Stored items:
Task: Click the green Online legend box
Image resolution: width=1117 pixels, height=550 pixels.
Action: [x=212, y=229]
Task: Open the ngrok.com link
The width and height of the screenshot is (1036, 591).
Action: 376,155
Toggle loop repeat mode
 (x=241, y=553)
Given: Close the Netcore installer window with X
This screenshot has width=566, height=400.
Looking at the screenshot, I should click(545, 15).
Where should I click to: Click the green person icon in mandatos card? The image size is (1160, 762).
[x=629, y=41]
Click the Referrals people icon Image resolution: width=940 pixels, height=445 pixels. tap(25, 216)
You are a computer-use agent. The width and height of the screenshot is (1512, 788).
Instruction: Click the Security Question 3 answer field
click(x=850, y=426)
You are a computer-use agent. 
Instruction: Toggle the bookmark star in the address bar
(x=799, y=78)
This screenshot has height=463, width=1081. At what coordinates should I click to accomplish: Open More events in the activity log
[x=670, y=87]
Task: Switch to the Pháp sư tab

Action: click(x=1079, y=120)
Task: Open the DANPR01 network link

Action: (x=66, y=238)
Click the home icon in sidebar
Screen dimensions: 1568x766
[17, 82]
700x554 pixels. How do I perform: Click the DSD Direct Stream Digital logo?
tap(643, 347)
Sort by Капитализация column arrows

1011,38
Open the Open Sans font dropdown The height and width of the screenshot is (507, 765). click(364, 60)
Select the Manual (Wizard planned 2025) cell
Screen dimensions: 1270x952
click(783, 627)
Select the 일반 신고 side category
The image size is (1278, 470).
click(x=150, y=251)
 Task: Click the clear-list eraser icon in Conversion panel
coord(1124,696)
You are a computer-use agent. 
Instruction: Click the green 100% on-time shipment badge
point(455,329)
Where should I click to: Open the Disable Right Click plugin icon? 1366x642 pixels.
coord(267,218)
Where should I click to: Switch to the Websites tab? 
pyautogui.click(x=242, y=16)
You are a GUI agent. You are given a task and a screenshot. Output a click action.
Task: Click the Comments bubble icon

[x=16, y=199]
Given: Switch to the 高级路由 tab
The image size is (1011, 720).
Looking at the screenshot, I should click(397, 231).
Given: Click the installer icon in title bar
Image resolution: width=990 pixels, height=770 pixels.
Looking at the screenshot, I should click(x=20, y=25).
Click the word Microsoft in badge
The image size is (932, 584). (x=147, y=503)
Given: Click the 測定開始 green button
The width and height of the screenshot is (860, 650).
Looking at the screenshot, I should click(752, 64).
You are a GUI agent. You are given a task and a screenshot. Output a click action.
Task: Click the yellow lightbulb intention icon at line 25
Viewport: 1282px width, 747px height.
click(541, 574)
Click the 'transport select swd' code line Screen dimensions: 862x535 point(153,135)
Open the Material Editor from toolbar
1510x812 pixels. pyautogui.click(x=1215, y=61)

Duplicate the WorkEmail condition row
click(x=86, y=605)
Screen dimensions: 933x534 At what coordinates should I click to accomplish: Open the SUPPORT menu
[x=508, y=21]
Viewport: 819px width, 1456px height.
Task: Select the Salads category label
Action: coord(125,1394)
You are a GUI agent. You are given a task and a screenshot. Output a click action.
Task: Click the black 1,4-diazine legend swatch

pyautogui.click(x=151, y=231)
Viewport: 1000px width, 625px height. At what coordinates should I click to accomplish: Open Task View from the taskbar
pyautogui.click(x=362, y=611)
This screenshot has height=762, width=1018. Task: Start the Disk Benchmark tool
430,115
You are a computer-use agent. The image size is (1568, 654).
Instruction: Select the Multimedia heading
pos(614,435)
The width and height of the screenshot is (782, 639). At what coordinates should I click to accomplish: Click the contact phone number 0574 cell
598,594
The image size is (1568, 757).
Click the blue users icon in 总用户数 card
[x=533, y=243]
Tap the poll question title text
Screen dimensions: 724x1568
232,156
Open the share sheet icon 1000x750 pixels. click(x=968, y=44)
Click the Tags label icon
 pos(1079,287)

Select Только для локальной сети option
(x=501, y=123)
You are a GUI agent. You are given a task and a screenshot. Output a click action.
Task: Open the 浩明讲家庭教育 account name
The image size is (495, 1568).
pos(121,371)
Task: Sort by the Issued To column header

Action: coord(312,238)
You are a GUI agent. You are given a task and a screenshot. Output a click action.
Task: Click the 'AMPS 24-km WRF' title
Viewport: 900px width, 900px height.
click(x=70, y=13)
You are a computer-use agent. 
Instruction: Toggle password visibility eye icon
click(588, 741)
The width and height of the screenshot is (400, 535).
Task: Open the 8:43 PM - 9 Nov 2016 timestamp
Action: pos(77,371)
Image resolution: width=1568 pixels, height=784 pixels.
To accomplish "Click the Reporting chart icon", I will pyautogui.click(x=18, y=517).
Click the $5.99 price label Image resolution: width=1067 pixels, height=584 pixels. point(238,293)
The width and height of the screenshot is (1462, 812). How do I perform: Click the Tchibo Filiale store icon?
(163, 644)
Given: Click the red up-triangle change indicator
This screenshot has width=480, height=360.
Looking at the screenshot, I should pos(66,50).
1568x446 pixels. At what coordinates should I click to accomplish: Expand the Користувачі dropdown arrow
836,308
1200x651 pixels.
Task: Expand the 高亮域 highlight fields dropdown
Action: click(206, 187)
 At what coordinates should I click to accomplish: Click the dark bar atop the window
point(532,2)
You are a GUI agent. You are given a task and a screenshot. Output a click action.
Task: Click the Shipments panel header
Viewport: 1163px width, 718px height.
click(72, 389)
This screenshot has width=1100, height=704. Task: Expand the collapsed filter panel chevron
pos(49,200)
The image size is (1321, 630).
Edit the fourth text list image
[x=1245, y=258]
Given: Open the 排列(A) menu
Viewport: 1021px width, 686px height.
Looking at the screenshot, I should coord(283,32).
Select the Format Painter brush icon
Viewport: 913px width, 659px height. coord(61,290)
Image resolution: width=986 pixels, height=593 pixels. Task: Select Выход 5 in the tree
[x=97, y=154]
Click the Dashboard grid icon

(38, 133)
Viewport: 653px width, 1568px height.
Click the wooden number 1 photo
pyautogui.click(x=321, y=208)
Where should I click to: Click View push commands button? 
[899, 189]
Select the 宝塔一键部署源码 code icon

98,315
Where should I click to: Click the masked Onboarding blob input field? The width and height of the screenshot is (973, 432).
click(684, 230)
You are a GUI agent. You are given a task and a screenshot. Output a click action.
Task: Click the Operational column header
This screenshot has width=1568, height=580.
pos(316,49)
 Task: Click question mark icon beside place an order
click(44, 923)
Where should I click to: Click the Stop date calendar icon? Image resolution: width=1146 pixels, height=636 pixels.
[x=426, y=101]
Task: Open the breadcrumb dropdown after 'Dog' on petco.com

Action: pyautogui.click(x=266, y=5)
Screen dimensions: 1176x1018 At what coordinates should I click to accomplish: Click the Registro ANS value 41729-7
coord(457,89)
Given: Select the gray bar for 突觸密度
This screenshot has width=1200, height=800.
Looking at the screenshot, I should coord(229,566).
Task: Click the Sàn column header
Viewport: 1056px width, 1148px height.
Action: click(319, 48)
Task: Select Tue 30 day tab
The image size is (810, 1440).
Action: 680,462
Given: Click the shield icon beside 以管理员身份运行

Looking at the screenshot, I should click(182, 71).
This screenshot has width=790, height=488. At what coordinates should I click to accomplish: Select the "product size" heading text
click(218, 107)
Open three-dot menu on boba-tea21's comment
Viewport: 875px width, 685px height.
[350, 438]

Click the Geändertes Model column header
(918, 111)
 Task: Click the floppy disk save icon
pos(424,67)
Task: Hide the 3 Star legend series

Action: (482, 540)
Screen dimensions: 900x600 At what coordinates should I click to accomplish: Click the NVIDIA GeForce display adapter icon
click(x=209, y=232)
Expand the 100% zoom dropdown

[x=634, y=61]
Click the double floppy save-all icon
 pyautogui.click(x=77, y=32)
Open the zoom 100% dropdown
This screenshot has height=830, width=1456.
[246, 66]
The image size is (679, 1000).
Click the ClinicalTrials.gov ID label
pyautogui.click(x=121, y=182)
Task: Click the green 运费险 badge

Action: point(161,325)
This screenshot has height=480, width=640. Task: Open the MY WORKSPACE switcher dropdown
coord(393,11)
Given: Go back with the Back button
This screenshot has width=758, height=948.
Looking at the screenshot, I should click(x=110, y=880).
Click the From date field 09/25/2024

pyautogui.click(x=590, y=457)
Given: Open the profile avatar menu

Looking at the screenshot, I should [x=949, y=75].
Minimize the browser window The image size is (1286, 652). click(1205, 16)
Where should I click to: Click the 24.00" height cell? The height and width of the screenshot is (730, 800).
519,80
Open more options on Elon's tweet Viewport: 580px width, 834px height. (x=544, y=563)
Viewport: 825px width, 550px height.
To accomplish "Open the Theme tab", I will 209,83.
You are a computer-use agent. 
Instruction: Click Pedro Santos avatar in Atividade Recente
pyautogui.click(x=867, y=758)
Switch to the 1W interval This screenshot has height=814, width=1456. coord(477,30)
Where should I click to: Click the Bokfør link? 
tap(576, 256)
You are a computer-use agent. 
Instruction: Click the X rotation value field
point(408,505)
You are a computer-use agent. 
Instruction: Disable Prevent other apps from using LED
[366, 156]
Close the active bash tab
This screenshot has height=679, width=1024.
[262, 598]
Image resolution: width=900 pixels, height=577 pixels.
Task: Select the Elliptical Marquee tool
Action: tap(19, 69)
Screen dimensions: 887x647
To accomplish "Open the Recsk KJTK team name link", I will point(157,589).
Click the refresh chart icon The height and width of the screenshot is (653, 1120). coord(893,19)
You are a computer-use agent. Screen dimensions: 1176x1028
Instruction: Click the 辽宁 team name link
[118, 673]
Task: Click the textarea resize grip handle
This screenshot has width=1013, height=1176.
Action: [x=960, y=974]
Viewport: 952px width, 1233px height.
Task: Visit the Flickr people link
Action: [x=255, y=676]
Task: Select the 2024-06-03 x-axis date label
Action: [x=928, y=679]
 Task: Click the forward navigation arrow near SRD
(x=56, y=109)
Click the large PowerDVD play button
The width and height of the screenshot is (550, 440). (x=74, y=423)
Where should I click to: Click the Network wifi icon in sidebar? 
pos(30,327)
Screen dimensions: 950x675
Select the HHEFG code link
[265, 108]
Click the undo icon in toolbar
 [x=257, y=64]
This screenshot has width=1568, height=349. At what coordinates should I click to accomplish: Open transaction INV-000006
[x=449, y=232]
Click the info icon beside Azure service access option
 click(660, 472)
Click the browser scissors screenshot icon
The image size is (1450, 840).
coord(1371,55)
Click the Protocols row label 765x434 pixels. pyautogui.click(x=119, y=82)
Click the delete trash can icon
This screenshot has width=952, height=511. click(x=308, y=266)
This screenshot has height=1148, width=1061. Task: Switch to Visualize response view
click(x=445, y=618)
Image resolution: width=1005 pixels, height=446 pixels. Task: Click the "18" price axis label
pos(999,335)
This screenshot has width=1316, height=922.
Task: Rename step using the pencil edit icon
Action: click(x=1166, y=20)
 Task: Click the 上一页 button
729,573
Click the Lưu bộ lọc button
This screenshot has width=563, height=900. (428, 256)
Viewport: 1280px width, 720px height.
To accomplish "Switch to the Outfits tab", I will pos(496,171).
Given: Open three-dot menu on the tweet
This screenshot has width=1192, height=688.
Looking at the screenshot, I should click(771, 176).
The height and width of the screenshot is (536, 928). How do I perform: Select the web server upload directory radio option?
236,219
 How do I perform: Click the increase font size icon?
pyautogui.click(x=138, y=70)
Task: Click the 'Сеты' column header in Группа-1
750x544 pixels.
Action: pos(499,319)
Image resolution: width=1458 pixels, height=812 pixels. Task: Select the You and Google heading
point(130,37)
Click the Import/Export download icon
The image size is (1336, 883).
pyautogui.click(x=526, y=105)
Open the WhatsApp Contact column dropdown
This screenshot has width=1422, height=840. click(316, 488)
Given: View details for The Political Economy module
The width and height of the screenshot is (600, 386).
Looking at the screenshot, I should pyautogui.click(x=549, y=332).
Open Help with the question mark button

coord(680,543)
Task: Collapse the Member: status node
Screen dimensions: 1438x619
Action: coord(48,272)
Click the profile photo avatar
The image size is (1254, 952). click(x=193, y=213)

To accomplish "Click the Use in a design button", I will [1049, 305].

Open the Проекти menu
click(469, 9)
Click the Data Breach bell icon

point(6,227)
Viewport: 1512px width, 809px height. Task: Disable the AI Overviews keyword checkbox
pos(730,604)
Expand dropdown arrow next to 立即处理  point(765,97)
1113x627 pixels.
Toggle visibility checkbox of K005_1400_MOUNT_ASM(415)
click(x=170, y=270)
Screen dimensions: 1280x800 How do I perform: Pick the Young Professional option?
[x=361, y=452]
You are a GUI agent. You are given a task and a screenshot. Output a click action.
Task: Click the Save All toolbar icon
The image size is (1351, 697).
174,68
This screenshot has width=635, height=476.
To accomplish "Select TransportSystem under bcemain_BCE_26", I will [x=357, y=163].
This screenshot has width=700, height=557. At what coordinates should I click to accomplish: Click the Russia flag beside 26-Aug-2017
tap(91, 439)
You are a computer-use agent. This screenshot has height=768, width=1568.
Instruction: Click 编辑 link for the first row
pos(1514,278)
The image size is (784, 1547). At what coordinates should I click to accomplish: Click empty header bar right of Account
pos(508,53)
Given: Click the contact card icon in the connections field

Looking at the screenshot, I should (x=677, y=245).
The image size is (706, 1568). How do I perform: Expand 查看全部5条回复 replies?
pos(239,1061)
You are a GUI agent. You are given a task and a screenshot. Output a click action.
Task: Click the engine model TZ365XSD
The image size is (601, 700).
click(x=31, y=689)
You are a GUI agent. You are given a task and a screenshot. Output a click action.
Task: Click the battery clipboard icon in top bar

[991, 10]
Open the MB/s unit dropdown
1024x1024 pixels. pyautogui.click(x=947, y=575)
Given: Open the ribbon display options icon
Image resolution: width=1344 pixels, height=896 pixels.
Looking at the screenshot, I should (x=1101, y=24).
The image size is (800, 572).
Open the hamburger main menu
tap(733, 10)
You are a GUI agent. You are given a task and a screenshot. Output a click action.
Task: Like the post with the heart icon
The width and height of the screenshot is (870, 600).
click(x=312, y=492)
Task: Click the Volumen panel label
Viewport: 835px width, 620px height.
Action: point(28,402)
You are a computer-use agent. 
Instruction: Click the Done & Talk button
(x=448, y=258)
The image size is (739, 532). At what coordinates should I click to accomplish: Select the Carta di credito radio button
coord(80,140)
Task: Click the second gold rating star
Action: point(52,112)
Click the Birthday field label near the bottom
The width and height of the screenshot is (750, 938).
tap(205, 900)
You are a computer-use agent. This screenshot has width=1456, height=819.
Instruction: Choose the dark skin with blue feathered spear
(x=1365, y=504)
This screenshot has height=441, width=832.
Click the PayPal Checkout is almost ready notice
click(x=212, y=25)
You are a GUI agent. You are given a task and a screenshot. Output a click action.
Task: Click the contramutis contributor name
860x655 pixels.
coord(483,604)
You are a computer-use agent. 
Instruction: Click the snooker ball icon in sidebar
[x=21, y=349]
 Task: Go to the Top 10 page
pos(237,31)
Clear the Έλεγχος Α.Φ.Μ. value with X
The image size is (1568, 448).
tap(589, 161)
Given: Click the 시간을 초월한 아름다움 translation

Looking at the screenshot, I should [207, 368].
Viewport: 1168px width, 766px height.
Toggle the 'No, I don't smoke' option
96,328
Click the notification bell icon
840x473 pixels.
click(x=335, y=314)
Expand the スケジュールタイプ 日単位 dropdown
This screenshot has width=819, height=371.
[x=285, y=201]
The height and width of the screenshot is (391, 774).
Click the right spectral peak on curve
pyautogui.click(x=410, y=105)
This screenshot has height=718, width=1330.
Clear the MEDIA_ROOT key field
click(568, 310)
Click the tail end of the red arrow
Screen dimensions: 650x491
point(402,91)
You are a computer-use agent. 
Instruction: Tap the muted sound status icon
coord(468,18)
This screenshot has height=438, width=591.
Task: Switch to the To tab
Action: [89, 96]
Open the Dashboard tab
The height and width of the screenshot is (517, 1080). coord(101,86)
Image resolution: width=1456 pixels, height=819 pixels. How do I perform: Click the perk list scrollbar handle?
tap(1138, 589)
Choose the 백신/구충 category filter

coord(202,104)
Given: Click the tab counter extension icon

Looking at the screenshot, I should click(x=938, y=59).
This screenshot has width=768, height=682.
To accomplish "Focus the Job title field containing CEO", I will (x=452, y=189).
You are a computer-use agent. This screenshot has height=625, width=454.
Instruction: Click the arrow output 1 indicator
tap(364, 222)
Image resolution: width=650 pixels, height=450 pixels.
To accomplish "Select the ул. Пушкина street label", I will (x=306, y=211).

Problem: All lines from the one containing "Given: Click the tab counter extension icon" through the end of the data, and no others, are to be given again word for word.

Result of the task:
Given: Click the tab counter extension icon

Looking at the screenshot, I should click(x=938, y=59).
This screenshot has width=768, height=682.
To accomplish "Focus the Job title field containing CEO", I will (x=452, y=189).
You are a computer-use agent. This screenshot has height=625, width=454.
Instruction: Click the arrow output 1 indicator
tap(364, 222)
Image resolution: width=650 pixels, height=450 pixels.
To accomplish "Select the ул. Пушкина street label", I will (x=306, y=211).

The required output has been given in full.